We wanted some soft "texture" in our scene to make it more inviting and organic, so in envisioning the scene we decided we ought to add some cushy moss to the fallen log.
To reiterate - we're using Unity on a mac - so we don't have access to DirectX 11's tessellation support to grow isoline fur or anything like that. The tried and true method in games prior to that technology has been to implement a
shell/fin method - but we wanted to take that idea a step further.
A simple 3 pass shell extrusion shader.
In order to have decent-quality fur using the method mentioned above, you need a significant number of shells, each serving as a cross section of the fur volume (which in Unity would each require a separate draw call per sub shader, since we'd prefer to do all the extrusion using the vertex program).
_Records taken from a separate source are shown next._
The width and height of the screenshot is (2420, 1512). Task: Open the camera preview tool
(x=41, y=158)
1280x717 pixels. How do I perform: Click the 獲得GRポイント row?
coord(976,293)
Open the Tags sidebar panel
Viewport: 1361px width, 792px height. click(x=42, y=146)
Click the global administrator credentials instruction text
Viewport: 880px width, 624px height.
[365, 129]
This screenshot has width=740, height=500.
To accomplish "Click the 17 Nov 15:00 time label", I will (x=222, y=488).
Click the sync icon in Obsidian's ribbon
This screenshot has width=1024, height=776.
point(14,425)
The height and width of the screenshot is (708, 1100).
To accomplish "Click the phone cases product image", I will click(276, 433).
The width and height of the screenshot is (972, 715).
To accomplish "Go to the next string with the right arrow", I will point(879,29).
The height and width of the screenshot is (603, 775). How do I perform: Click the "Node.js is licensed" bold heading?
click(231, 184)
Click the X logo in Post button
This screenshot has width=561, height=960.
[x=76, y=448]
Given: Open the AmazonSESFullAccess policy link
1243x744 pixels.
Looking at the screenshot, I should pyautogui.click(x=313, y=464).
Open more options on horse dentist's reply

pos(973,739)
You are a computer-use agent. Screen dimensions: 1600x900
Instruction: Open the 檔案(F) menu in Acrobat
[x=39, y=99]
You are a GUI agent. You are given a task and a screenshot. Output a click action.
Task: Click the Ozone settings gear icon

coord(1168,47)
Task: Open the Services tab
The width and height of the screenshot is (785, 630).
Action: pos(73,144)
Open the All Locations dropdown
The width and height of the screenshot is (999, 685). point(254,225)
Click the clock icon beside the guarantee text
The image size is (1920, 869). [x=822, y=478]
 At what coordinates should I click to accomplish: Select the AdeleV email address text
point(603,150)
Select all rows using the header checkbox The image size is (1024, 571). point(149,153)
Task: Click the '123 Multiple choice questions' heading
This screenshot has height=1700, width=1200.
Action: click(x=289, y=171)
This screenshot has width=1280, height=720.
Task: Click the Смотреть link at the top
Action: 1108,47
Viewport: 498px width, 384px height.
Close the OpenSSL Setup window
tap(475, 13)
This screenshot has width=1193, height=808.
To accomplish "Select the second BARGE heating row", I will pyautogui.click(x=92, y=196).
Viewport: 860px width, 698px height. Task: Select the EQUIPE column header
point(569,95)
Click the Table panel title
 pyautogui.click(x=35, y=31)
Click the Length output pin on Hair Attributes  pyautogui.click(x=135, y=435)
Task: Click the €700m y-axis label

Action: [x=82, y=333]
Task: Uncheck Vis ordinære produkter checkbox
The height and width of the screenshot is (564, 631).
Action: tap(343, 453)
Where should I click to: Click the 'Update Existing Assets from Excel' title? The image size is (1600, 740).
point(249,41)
This can bring down performance, requires a lot of redundant code, and a long compilation cycle.
I want to keep the draw call count low per model, so instead I chose to integrate the effects of multiple cross-section layers in only one layer. This essentially turns into a ray casting problem.
Rather than spend a bunch of shader instructions writing the ray casting itself, I hijacked another popular shading concept called
parallax mapping.
Essentially, naive parallax mapping allows for a texture to seem "deeper" inset into the surface being shaded, as a function of a height map. If you replace the height map value with a constant, you can set the entire texture a certain "depth" into the material. Do this enough times with linear varying depths, and integrate things such as opacity, surface normal, root-tip color, etc in a loop, and you get a holographic ray-marched-esque shader of the fur volume.
In pseudocode:
for each iteration
{
shift uv by ParallaxOffset(0, depth*iteration/numIters, viewDirection);
look up cross section tex2d(tex, shiftedUV);
integrate tinted texture over length with root&tip color;
integrate alpha over length with root&tip opacity;
integrate normal from tex2D(NormalMap, shiftedUV);
}
normalize(Normal);
With 30 iterations and 1 draw call you can achieve the look of 30 shells.
One shortcoming of naive parallax mapping is that you don't have true silhouette edges. This could be solved by implementing relief mapping. Instead I opted to AlphaTest anything lower than a certain fixed value, allowing for blades of moss and grass to be clipped.
Clumping was also achieved by additionally offsetting the uv value at the tip by some smoothly varying vectors, encoded in a normal map generated from tiling
FBM. Same goes for keep alive/wind.
Gross directionality changes and density are attenuated via vertex colors = (tangentShift, bitangentShift, 0, density).